Click-target data:
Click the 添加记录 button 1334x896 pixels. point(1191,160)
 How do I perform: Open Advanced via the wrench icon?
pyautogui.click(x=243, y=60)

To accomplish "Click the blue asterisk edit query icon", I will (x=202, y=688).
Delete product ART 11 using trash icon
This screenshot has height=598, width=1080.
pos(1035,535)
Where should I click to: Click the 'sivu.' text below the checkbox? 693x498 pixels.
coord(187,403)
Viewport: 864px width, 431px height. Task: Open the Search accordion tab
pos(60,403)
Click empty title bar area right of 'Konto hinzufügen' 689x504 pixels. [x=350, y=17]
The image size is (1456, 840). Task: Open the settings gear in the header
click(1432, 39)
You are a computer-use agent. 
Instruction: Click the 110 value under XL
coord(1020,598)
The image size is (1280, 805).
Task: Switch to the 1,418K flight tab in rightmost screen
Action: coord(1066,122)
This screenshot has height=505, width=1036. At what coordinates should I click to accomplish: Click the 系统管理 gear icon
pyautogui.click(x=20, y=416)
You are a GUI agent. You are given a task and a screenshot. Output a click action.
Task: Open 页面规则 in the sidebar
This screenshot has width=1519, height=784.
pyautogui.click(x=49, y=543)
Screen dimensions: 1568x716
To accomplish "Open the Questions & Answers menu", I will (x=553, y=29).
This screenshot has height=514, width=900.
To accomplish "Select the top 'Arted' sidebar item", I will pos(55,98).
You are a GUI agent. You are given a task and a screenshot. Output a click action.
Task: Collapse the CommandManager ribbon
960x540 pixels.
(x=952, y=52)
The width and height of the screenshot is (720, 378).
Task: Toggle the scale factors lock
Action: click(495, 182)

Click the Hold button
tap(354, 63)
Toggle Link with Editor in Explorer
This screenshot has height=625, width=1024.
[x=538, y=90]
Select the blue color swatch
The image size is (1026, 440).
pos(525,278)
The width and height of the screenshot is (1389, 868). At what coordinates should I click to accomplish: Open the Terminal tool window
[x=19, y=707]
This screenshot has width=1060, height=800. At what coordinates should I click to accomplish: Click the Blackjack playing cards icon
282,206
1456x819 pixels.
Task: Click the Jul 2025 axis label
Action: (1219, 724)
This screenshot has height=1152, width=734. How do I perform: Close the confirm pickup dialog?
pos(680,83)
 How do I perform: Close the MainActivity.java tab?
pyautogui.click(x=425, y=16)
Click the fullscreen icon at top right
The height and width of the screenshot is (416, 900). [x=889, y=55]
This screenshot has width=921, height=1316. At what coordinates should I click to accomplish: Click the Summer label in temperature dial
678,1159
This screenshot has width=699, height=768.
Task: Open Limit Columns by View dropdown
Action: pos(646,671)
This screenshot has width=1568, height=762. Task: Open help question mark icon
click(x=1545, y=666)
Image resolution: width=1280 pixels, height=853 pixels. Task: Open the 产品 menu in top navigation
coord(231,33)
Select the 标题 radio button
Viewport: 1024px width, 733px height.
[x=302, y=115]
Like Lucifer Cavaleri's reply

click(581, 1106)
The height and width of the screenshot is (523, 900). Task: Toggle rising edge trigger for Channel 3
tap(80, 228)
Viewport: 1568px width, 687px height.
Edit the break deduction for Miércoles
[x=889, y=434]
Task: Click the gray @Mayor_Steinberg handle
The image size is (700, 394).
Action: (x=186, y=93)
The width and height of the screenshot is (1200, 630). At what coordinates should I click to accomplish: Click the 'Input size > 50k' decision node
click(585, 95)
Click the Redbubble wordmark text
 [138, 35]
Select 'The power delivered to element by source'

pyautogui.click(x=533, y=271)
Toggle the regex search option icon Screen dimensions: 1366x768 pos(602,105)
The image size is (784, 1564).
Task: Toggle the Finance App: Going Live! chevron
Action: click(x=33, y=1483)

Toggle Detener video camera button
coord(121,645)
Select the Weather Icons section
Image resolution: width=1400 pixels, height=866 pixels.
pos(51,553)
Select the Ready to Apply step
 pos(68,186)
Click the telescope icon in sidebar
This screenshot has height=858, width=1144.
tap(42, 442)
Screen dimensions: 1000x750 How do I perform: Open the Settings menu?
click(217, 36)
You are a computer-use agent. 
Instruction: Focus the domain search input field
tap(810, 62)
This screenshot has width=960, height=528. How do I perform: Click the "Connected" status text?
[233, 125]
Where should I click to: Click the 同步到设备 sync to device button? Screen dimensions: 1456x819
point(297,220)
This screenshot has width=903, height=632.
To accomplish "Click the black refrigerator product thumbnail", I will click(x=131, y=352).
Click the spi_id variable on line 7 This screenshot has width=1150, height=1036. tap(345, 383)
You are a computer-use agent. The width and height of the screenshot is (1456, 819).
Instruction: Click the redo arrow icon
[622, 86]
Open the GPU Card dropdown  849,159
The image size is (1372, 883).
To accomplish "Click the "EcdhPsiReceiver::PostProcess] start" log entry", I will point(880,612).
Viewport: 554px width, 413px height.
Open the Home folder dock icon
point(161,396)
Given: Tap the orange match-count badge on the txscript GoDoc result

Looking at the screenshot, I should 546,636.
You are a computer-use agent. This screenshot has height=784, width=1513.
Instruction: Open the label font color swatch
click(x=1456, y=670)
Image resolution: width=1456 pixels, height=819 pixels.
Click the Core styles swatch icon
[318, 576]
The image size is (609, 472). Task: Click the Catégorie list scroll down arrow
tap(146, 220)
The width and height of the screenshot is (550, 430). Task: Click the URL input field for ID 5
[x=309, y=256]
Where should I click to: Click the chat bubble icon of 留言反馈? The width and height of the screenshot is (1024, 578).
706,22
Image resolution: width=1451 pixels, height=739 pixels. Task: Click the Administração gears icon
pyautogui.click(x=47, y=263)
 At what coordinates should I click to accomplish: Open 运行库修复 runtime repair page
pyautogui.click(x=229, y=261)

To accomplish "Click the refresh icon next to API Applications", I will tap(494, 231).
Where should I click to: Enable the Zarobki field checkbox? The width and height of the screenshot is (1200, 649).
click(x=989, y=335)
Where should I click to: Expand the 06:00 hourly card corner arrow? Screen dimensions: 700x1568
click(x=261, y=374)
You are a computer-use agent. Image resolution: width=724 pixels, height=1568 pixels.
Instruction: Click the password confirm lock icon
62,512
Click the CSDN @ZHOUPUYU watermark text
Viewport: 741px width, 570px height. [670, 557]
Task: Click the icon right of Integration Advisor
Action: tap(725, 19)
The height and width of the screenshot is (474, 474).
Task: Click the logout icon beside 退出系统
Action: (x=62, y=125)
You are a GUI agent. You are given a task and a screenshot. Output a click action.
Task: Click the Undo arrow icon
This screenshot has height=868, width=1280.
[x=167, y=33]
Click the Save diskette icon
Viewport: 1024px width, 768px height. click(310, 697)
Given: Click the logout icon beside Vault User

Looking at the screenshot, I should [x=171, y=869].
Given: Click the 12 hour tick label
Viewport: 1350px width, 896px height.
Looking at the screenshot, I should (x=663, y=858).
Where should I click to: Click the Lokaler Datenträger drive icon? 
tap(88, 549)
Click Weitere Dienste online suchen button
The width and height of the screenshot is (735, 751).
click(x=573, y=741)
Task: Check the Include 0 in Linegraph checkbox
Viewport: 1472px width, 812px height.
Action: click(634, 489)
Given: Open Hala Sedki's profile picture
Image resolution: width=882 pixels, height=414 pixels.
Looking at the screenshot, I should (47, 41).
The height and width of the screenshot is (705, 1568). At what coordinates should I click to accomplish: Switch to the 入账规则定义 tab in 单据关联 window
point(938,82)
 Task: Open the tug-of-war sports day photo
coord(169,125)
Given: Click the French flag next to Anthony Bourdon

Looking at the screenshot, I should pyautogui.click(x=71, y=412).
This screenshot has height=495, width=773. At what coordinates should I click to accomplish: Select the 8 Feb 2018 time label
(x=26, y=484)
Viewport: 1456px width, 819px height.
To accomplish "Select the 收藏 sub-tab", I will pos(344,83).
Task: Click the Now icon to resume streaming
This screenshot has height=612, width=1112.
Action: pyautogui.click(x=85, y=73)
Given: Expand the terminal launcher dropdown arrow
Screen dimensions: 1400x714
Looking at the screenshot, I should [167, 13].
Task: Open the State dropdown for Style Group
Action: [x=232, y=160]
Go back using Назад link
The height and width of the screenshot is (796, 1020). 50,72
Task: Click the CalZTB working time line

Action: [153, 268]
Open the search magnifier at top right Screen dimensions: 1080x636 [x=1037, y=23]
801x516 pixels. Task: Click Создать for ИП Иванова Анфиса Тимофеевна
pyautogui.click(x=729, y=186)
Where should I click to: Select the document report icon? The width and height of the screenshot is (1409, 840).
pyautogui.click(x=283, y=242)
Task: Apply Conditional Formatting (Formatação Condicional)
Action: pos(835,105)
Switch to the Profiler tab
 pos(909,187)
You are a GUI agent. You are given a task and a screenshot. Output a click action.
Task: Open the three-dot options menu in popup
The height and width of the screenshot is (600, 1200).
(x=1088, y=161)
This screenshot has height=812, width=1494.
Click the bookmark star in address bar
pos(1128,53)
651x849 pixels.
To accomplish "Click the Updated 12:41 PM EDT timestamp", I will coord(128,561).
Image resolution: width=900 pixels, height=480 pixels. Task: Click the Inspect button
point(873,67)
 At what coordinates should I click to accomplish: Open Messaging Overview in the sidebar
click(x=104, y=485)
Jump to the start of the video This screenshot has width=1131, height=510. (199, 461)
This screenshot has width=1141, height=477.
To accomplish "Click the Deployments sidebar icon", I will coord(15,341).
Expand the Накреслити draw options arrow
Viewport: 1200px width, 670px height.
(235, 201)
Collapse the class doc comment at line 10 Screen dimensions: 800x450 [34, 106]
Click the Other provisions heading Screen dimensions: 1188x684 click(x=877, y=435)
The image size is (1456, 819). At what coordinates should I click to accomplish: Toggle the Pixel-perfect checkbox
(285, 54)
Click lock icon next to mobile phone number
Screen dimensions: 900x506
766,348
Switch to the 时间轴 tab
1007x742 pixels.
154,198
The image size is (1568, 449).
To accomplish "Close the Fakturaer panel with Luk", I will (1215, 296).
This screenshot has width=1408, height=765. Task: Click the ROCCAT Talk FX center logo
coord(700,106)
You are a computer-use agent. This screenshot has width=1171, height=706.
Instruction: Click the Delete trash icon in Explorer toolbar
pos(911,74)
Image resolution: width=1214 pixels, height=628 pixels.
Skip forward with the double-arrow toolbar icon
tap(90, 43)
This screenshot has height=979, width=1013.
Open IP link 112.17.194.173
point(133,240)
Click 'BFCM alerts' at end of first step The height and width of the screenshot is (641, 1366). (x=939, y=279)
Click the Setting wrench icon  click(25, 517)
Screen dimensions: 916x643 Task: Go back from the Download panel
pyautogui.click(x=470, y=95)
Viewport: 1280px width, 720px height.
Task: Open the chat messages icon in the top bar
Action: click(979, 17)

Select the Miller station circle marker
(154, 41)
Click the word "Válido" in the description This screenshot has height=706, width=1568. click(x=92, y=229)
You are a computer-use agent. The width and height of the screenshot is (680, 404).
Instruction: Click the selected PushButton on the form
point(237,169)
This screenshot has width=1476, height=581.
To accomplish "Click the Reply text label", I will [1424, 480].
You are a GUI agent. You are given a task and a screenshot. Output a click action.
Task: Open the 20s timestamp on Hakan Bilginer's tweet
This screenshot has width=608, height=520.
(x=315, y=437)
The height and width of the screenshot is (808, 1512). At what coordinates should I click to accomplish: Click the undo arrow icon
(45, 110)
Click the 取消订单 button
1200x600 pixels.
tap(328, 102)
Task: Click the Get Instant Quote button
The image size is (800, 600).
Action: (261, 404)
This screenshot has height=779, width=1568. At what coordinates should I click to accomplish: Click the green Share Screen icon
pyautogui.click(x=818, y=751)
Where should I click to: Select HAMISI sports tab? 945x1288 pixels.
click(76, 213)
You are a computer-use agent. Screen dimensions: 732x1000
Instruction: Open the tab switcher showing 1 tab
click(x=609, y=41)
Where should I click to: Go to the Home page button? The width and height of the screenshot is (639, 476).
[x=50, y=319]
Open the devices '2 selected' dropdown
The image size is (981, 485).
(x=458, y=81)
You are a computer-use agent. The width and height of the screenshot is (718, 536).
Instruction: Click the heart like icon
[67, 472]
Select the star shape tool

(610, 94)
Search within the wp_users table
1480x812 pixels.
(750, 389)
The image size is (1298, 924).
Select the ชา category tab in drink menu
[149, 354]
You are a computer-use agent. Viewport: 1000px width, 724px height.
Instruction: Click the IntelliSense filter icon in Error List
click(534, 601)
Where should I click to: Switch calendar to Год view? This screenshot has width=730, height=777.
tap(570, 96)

WORK TO DO: Reproduce verbatim the part of the items above that opens with the line containing "This screenshot has height=979, width=1013." and closes with the line containing "will [1424, 480].".

EXERCISE SOLUTION:
This screenshot has height=979, width=1013.
Open IP link 112.17.194.173
point(133,240)
Click 'BFCM alerts' at end of first step The height and width of the screenshot is (641, 1366). (x=939, y=279)
Click the Setting wrench icon  click(25, 517)
Screen dimensions: 916x643 Task: Go back from the Download panel
pyautogui.click(x=470, y=95)
Viewport: 1280px width, 720px height.
Task: Open the chat messages icon in the top bar
Action: click(979, 17)

Select the Miller station circle marker
(154, 41)
Click the word "Válido" in the description This screenshot has height=706, width=1568. click(x=92, y=229)
You are a computer-use agent. The width and height of the screenshot is (680, 404).
Instruction: Click the selected PushButton on the form
point(237,169)
This screenshot has width=1476, height=581.
To accomplish "Click the Reply text label", I will [1424, 480].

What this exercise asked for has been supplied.